Amazon server failures darken 'cloud' outlook
Amazon.com's Internet-based computing services, used by thousands of business customers to run their Web pages and store data, experienced technical problems Thursday.
The Associated Press
NEW YORK — Major websites including Foursquare and Reddit crashed or suffered slowdowns Thursday after technical problems rattled Amazon.com's widely used Web servers, frustrating millions of people who couldn't access their favorite sites.
Though better-known for selling books, DVDs and other consumer goods, Amazon also rents out space on huge computer servers that run many websites and other online services.
The problems began at an Amazon data center near Dulles Airport outside Washington, D.C., and persisted into the afternoon. The failures were widespread, but they varied in severity.
HootSuite, which lets users monitor Twitter and other social networks more easily, was down completely, as was questions-and-answers site Quora.
The location-sharing social network Foursquare experienced glitches, while the news-sharing site Reddit was in "emergency read-only mode."
Many other companies that use Amazon Web Services, like Netflix and Zynga, which runs Facebook games, appeared to be unscathed. Amazon has at least one other major data center that stayed up, in California.
It's not uncommon for Internet services to become inaccessible due to technical problems, sometimes for hours or even days. But Thursday's outages were notable because Amazon's servers are so commonly used, meaning many sites went down at once.
Amazon did not respond to requests for comment. It has not revealed how many companies use its Web services or how many were affected by the outage.
No one knew for sure how many people were inconvenienced, but the services affected are used by millions.
Amazon Web Services (AWS) provide "cloud" or utility-style computing in which customers pay only for the computing power and storage they need, on remote computers.
Seattle-based Amazon has big plans for AWS. Although it now makes up just a small percent of the company's revenue, CEO Jeff Bezos said last year that it could eventually be as large as Amazon's retail business. Competitors include Rackspace Hosting and Microsoft's Azure platform.
Some people consider cloud computing more reliable than conventional hosting services in which a small company might rent a handful of computers in a data center.

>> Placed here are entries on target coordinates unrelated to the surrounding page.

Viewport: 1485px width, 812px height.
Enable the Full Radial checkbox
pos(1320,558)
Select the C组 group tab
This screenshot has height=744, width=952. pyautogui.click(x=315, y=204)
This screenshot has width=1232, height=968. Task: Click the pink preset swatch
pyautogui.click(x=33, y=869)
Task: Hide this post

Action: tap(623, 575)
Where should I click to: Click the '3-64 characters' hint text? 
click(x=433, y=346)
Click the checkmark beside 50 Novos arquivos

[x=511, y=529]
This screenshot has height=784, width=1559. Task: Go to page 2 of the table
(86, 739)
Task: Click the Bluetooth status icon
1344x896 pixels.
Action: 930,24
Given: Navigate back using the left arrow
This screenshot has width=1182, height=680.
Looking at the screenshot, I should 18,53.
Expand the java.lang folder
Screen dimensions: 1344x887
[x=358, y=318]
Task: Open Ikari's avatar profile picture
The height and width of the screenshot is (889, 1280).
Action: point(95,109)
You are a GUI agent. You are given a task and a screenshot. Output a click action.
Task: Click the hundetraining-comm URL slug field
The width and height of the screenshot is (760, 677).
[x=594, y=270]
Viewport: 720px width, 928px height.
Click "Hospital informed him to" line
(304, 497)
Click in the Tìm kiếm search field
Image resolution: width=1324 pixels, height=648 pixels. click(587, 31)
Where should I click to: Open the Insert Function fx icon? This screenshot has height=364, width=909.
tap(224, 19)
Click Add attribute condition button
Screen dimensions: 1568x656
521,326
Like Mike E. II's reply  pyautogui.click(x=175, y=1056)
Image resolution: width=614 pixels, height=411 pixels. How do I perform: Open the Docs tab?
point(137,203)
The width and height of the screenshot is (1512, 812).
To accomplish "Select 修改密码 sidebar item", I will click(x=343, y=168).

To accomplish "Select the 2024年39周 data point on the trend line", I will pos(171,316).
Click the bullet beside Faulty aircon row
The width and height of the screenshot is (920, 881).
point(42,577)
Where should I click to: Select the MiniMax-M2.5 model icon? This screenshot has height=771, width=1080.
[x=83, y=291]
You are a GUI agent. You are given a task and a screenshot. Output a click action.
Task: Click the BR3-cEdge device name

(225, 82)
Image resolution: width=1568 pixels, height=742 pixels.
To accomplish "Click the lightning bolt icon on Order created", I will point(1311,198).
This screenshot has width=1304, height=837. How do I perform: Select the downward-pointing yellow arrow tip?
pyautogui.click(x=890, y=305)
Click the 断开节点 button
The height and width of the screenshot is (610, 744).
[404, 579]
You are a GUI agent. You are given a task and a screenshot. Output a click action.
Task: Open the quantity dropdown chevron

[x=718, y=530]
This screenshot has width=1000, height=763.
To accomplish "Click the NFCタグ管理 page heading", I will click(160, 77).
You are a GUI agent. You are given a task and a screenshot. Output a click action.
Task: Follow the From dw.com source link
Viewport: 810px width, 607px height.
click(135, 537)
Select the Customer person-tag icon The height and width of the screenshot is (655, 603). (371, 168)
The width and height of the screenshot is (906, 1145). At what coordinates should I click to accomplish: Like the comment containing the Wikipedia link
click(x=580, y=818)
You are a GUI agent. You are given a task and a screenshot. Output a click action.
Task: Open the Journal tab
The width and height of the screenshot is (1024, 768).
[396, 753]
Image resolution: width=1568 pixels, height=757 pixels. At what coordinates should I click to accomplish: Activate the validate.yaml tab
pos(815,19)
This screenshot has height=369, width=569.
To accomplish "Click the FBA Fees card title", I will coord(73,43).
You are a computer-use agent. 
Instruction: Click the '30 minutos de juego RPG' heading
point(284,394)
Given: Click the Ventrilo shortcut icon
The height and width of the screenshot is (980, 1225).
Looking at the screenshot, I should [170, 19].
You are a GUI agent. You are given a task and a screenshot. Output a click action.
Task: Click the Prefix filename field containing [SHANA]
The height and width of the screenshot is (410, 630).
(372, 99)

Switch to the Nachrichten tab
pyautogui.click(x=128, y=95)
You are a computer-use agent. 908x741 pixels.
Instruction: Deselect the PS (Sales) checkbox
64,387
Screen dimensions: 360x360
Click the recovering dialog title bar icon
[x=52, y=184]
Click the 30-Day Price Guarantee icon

If one of them malfunctions, the failure can take down a website. But "clouds" like AWS use vast banks of computers. If one fails, the tasks that it performs, such as running a website or a game, can immediately be taken over by others.
When a company needs more capacity, maybe because of a surge in visitors to its website, it only takes minutes to rent more computers from Amazon.
But cloud computing isn't immune to failure, either.
Lydia Leong, an analyst for the tech research firm Gartner, said that judging by details posted on Amazon's AWS status page, a network connection failed Thursday morning, triggering an automatic recovery mechanism that then also failed.
Amazon's computers are divided into groups that are supposed to be independent of each other. If one group fails, others should stay up. And customers are encouraged to spread the computers they rent over several groups to ensure reliable service. But Thursday's problem took out many groups simultaneously.
In general, Amazon Web Services have been more reliable and, above all, cheaper than many other hosting systems, said Josh Cochrane, vice president of product development at Palo Alto Software in Eugene, Ore.
But the firm's websites and Web-based applications that create business plans were all brought down by Thursday's crash.
"It's a pretty vulnerable feeling," he said. "This is a really big message to us that we need to revisit our strategy."
That might include spreading the applications more widely over Amazon's network, so that problems at one data center won't bring down everything, he said.
The outage is evidence that companies can't wholly rely on cloud services to handle important functions, Vanessa Alvarez, an analyst at Forrester Research, told Bloomberg News.
"Customers need to start asking tough questions and not assume everything will be taken care of in the cloud, because it will not," Alvarez said. "They shouldn't be counting on a cloud service provider like Amazon to provide disaster recovery."
Amazon engineers struggled throughout the day to rectify the problem. Leong said the problems are of a type that's not covered by Amazon's money-back guarantees.